Scientific classification
- Kingdom: Animalia
- Phylum: Chordata
- Class: Actinopterygii
- Order: Acanthuriformes
- Family: Lutjanidae
- Genus: Lutjanus
- Species: L. notatus
- Binomial name: Lutjanus notatus (Cuvier, 1828)
- Synonyms: Diacope notata Cuvier, 1828; Diacope caeruleovittata Valenciennes, 1830; Lutjanus caeruleovittatus (Valenciennes, 1830); Diacope duodecimlineata Valenciennes, 1830; Lutjanus duodecimlineatus (Valenciennes, 1830); Diacope angulus Bennett, 1831; Lutjanus octolineatus Fourmanoir, 1957;

= Bluestriped snapper =

- Authority: (Cuvier, 1828)
- Conservation status: LC
- Synonyms: Diacope notata Cuvier, 1828, Diacope caeruleovittata Valenciennes, 1830, Lutjanus caeruleovittatus (Valenciennes, 1830), Diacope duodecimlineata Valenciennes, 1830, Lutjanus duodecimlineatus (Valenciennes, 1830), Diacope angulus Bennett, 1831, Lutjanus octolineatus Fourmanoir, 1957

Species of fish

The bluestriped snapper (Lutjanus notatus) is a species of marine ray-finned fish, a snapper belonging to the family Lutjanidae. It is found in the southwestern Indian Ocean.

==Taxonomy==
The bluestriped snapper was first formally described in 1828 by the French zoologist Georges Cuvier with the type locality given as the Indian Ocean. The specific name, notatus, means "marked", a reference to the black spot which is often visible below the dorsal fin.

== Description ==
The bluestriped snapper has a relatively deep body which has a standard length that is 2.5 to 2.7 times as long as the body at its deepest point. It has a steeply sloped forehead, and the preopercular incision and knob are well developed. The vomerine teeth are arranged in a crescent shaped patch with no central rearwards extension and there are no teeth on the tongue. The dorsal fin has 11-12 spines and 12-13 soft rays while the anal fin contains 3 spines and 7-8 soft rays. The rear of the dorsal fin and the anal fin are rounded. The pectoral fins have 15-16 rays and the caudal fin is truncate or weakly emarginate. This fish attains a maximum total length of 25 cm, although 20 cm is more typical. The head and the part of the back behind the head ate brownish, the flanks are yellow and the abdomen is pale yellowish white. There is a series of 6 thin blue horizontal stripes on the flanks, the highest three sloping upwards towards the base of the dorsal fin. There is a frequently dark spot on the lateral line, similar in size to the pupil, below the front of the soft rayed part of the dorsal fin. The fins are mostly yellow.

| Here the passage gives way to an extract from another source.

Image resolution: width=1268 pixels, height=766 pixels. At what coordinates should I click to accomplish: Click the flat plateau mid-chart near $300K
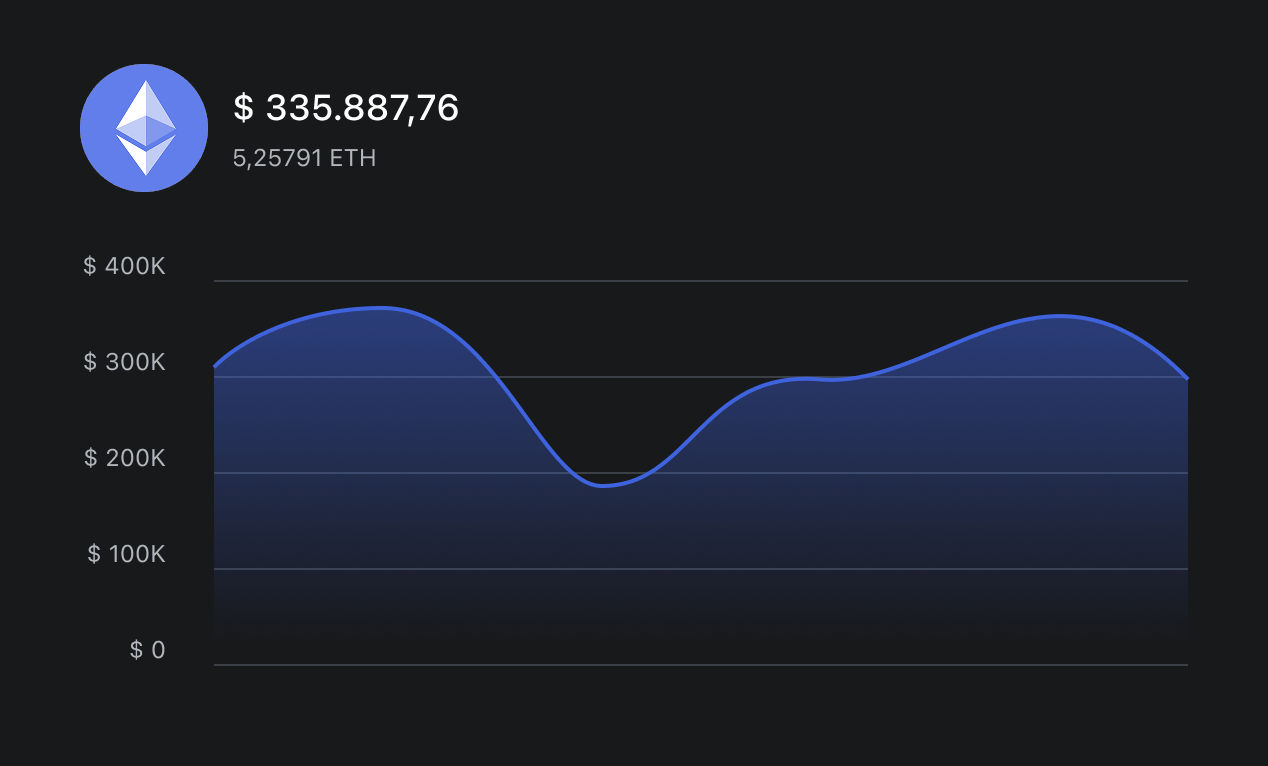(x=820, y=379)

== Distribution and habitat ==
The bluestriped snapper is found in the southwestern Indian Ocean. It has been recorded from South Africa, Mozambique, Madagascar, Mauritius and Réunion. It has been recorded from India. The adults are found over coral reefs. They are found at depths between 10 and 50 m.

== Biology ==
The bluestriped snapper is normally a solitary species but it has been known to form small schools of 5-10 individuals. It is a predatory fish which feeds on other fishes and benthic invertebrates.

== Fisheries ==
The bluestriped snapper is fished for by artisanal fisheries wherever it occurs, however, only small quantities are observed in local markets They are taken with handlines, traps and gill nets.